ルールを破った人を裁くときも、自分達の作ったルールをどう使うかとか、その人の気持ちをちゃんと聞いて、適当なことで流したりしないで、なぜそうしたかをみんなが納得するまで話してた。自分達が必要で作ったルールなんやから、なんで破る必要があったのか考えるとルールの意味がわかるし、誰かが決めたルールをムリヤリ守ることがないと思う。

なぜだかわからへんことに我慢して、従うことに慣れていく。それは社会に出たら慣れてる方がいいことかもしれないけど、まっくろでは話し合って納得するってことをしてる。それがすごく良かった。今、我慢することもあるけど、そのことはすごく今の自分に影響してると思う。ずっと学校の先生は完璧やと思ってて、だって先生って「あれはいいこと」とかたくさん制約を作ってて、人の良いとか悪いとかまで決めちゃえるくらいの人なんやからって。でも、もし自分が100人の子どもの面倒見なきゃいけないって考えたら、大変なのも想像できる。一人ひとりが思うようにしてたら、先生の理解できないこともたくさんあるやろうし、自分の知らない道は先生教えてあげられないから不安なんじゃないかなって思って、その先がどうなってるかわからないことを子どもにさせるのって勇気がいるし、だから「そんなことをしたら社会に出れない」とか脅すようなことを言うのかなって思う。今、自分が教員免許をとって教壇に立ったとしたら、昔思ってたほど先生は完璧じゃないし、完璧なことを求めすぎてたなって今になったら思う。

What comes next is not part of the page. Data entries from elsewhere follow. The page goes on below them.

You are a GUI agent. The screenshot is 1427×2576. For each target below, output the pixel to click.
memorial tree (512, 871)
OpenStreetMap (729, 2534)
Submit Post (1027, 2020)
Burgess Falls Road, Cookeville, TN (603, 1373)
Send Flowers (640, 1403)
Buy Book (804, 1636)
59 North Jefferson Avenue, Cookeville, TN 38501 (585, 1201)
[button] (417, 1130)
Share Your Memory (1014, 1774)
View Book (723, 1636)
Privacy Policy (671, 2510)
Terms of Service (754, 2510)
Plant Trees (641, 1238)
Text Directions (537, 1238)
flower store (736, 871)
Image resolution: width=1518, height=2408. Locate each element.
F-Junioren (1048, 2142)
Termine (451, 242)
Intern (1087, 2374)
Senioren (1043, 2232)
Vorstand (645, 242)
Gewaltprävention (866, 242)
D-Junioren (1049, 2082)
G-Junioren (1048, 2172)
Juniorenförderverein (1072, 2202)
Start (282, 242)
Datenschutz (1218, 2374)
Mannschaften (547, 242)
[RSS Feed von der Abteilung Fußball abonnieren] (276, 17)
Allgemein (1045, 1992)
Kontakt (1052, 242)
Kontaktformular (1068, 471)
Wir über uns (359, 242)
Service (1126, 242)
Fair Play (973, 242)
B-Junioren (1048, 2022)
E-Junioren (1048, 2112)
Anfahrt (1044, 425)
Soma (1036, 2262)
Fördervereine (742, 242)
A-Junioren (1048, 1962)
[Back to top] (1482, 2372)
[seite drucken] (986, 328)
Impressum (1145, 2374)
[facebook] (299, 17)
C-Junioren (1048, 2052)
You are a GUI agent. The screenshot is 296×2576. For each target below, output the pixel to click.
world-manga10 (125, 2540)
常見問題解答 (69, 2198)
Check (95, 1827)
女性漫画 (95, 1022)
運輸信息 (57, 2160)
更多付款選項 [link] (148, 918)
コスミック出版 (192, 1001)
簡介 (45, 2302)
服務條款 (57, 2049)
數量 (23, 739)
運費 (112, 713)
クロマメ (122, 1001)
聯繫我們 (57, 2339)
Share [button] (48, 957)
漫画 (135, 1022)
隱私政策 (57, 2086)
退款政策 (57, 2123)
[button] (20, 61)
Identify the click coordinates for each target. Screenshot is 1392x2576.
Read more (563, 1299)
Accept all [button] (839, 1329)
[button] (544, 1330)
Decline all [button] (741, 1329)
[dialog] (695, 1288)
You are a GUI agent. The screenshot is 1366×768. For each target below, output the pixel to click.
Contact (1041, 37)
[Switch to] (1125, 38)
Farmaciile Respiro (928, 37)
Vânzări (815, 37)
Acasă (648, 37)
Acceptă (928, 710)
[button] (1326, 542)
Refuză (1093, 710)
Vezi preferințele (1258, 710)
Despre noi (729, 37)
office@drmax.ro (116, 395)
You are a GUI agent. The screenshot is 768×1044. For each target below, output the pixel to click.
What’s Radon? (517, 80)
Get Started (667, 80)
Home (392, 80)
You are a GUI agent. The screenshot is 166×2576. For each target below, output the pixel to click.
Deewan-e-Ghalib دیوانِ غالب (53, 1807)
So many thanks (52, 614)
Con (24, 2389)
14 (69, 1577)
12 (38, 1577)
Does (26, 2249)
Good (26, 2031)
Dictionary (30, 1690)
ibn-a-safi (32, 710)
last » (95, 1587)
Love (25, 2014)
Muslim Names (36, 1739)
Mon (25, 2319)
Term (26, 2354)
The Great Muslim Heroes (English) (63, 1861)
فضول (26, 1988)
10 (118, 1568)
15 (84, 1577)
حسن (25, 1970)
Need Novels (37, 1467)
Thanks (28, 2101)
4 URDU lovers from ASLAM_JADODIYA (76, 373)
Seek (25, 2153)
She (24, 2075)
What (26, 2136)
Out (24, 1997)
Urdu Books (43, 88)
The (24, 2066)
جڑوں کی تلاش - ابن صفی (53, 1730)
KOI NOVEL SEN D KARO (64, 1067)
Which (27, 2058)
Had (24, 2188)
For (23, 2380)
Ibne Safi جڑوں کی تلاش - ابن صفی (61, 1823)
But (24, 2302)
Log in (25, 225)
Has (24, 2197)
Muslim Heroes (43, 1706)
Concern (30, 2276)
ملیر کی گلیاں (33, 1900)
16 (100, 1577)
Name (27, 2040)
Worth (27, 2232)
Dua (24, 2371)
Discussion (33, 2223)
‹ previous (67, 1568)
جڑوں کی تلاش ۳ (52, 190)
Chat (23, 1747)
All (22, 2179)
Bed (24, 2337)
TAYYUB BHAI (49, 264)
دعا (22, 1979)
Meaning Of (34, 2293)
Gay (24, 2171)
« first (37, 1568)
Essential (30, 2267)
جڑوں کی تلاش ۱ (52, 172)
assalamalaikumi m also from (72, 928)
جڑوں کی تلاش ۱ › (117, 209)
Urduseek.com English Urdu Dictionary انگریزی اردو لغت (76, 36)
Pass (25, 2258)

まっくろのスタッフとは関わった時間が長かったのもあるかもしれないけど、同じ所にいて同じように不安やったり、悩んだりしてて、何かを良い事とか悪いとかそんなふうに言わないで一緒に考える。そこが先生とスタッフの違うところやなと思う。今なら先生も子どもを思っていろんなことをしてたんやなって思える、そのやり方がまっくろとは違うけど。ミーティングでスタッフも子どもも対等にしゃべることが一番大事。本当に一人一人の人が、ああ人間なんだなって心から思えるのは、やっぱりミーティングでぶつかり合う時間が長かったからかなって思う。